I was hoping that maybe if you could quantify sort of the organic growth implication of that current pipeline.
You can say that in short term these openings don't affect the 2025 organic growth so much because most of the large one in Vardaga will be open in the fourth quarter but gradually it will of course help the organic growth going forward but if you are opening the ones, for example, in Q4, normally a nursing home has taken 12 to 24 months to fill up. So it will gradually affect the organic growth, but not so much short term.
Okay, thank you. That's clear. And then maybe just a last question and perhaps a general update on Stendi and where the demand situation is at. It seems to me that demand for special care needs in Norway have remained at a high level. So would you say it's starting to tail off now or should we expect it to remain at a stable level also for the coming quarters? Thank you.

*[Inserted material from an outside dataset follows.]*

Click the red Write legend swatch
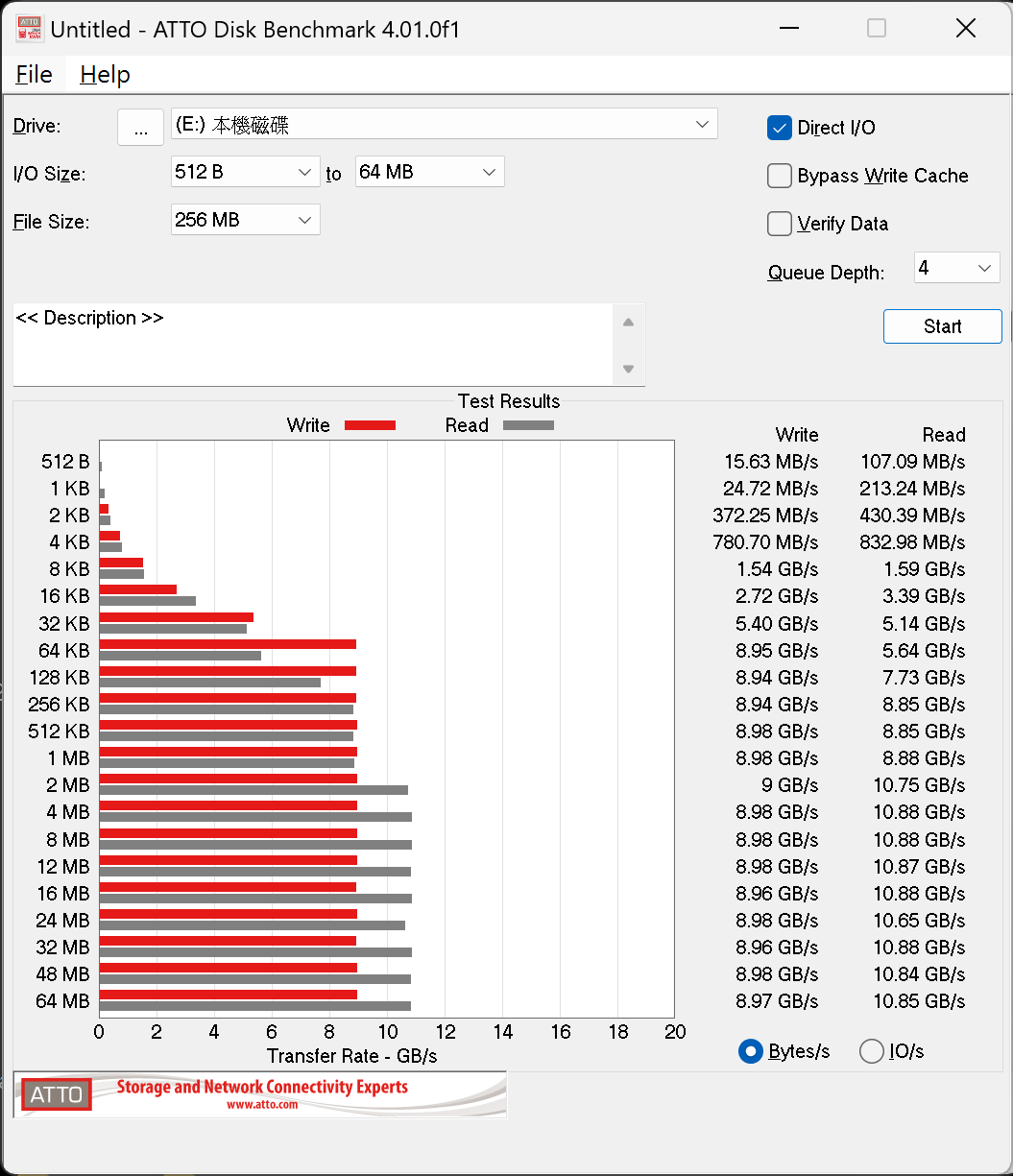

So with the visibility we have I mean the level is stable. It has been again this quarter and with the outlook we have into the coming quarters it looks the same so to speak. So with the visibility we have now, the demand looks stable at a good level.
Okay, thank you. Those are my questions.
Thank you. Now we're going to take our next question. And it comes from Christopher Lilleberg from Carnegie Investment Bank. Your line is open. Please ask your question.
Thank you. Two questions. The first one is coming back to the needed margin. Is it possible to quantify how big of a seasonal effect was on the margin if we compare with Q1 last year? And the second question relates to Denmark. And if you could talk a little bit about your strategy for expansion there now with the new legislation. Thank you.
I can start with margin and seasonality of Nytida. There were two effects of the seasonality last year that was a little bit different from a normal year. The first one was that there was an extra invoicing day last year and that the Easter was in the first quarter instead of normally in the second quarter. The total of these two were last year positive for Nytida. very much, but there were some positive effects of that. And that will be reversed this year, of course, especially when coming into the second quarter. So the total decrease in EBITDA is not because of these effects. So there was this effect as well as the lower occupancy within individual and family care that contributed to the lower EBITDA.
Could I just follow up on that before you turn to the next question? But how quickly do you expect to turn mardings around again in Nytida? I guess we won't see it in the second quarter because of the Easter effects.
No, exactly. In the second quarter, we will have a negative calendar effect compared to last year. But we hope that we... The margin dilution we have seen for a couple of quarters, we hope that we can turn that around in the second half of the year. That is absolutely our target to do that.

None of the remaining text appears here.